I had that problem of having hills inconveniently coincide with run periods when following run/walk training schedules. I would turn around and go back for a bit, or do an out and back on a side street to avoid it. The time I didn't, and ran whatever came my way, which included some decent uphill sections, I was very happy with myself. But in the last minute of the prescribed 6 miles, I injured my Achilles and it's taking months to heal! Of course, in looking at my log, I had been ignoring heel pain or treating it as PF, given my history of that, so several lessons there for me, but not necessarily for you!
I figure I might as well do them when they come up, as I can't avoid them or just turn around in the middle of a race or course ;-) just seems like they never hit during a walk. I can avoid them entirely by just going to one of the rail trails, and sometimes do.
I've ended up with shin splints, PF, and sciatica in the past few years all when ramping up training. I'm taking it so very slowly this time, but with daylight in the evenings finally coming I'll be doing more starting soon.

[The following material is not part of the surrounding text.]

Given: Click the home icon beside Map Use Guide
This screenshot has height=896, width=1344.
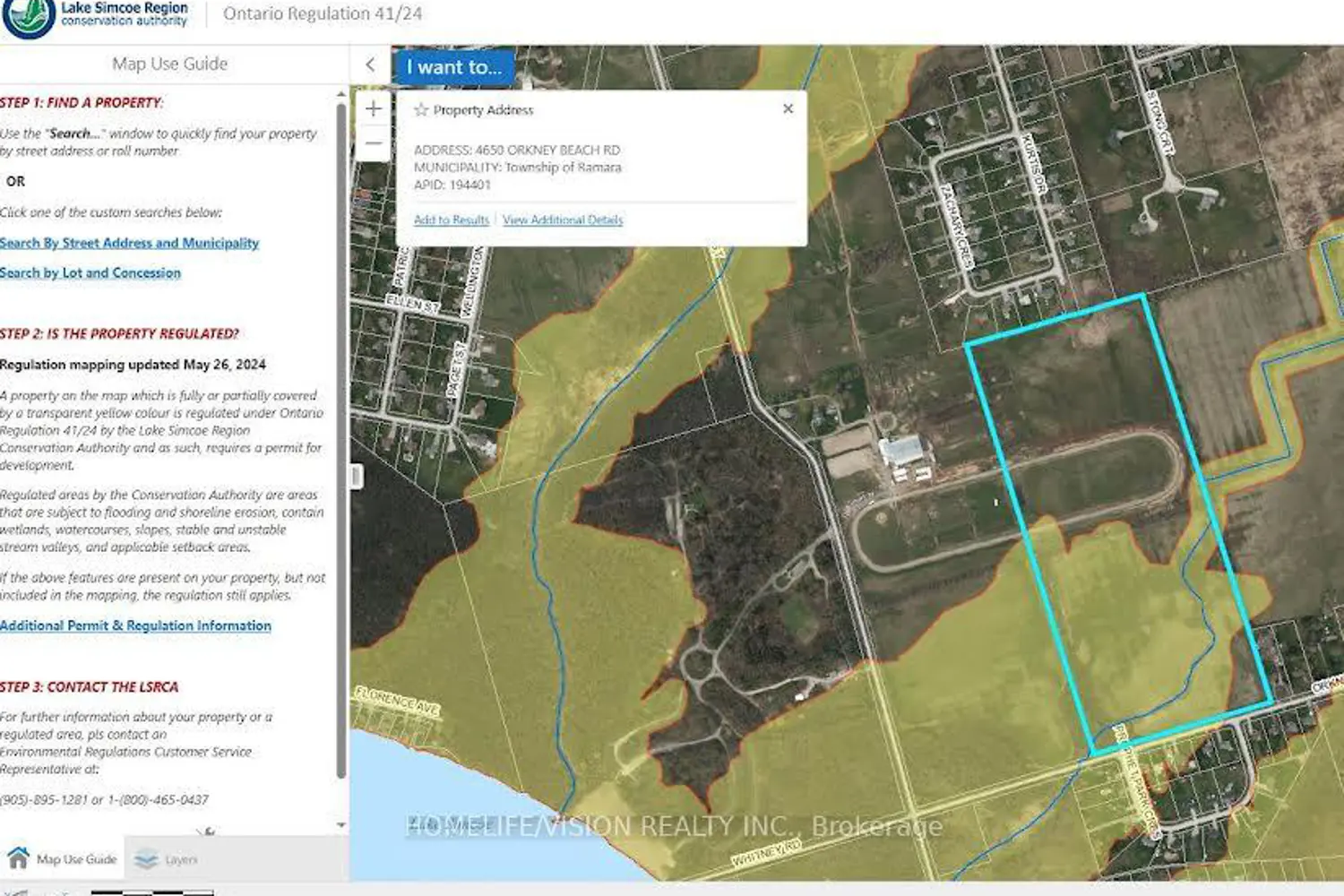Looking at the screenshot, I should click(x=18, y=857).
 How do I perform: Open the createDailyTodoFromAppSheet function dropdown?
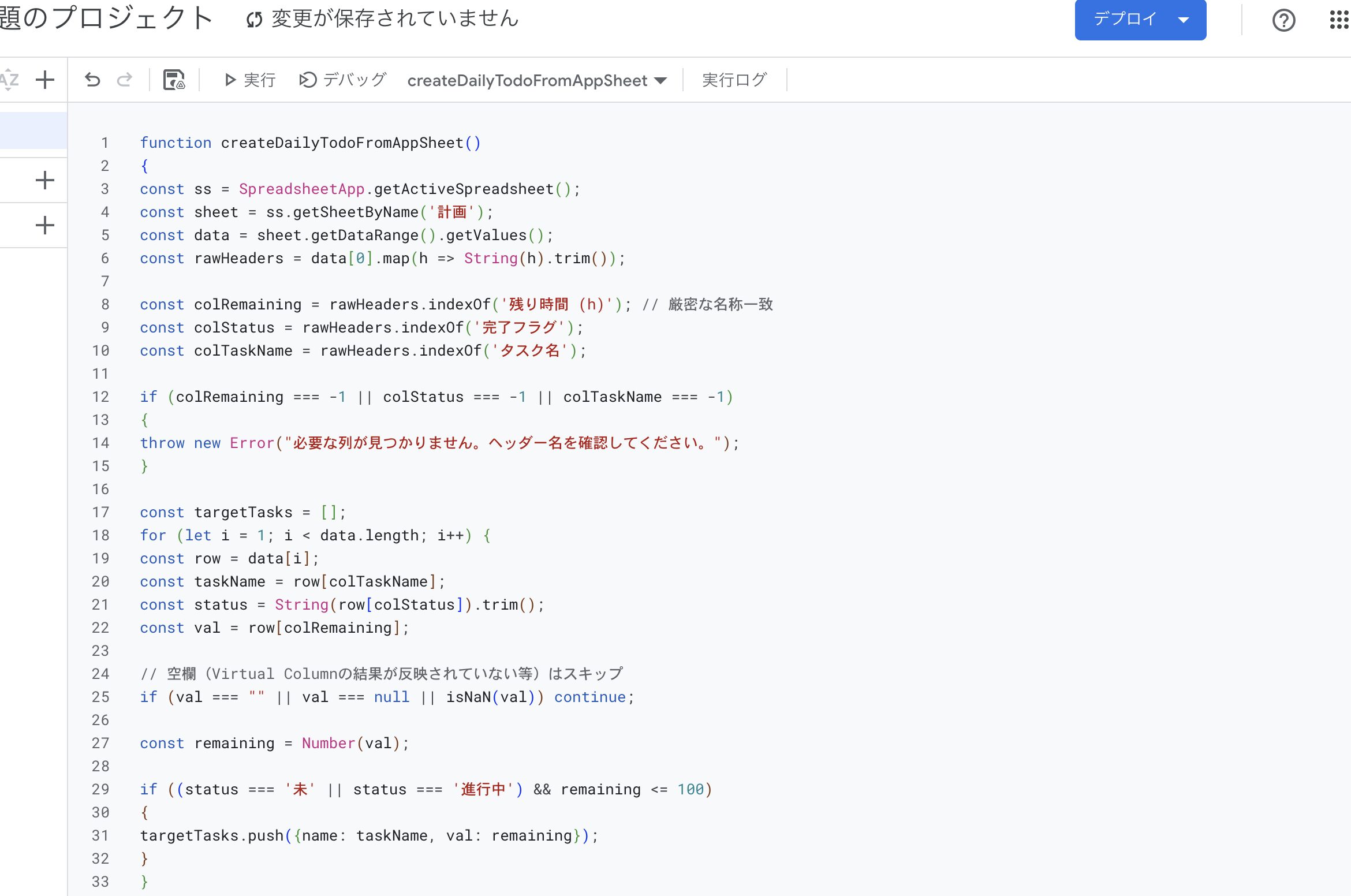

If I was training for a race with significant hills, I would do them, but I have a lot of hills in my area, so I try to avoid the steeper ones unless I have a good reason to run them. For the six weeks of Couch to Half Marathon that I managed before getting injured, I did the two shorter runs per week in the early mornings, so I went up and down my street, one out and back being a half mile. There's a hill at both ends, and one on the connecting street, so I just ran them if that's when the run interval started - which seemed to always be the case! It is weird how that seems to happen!
Your slower build up sounds like a smart plan. Good luck!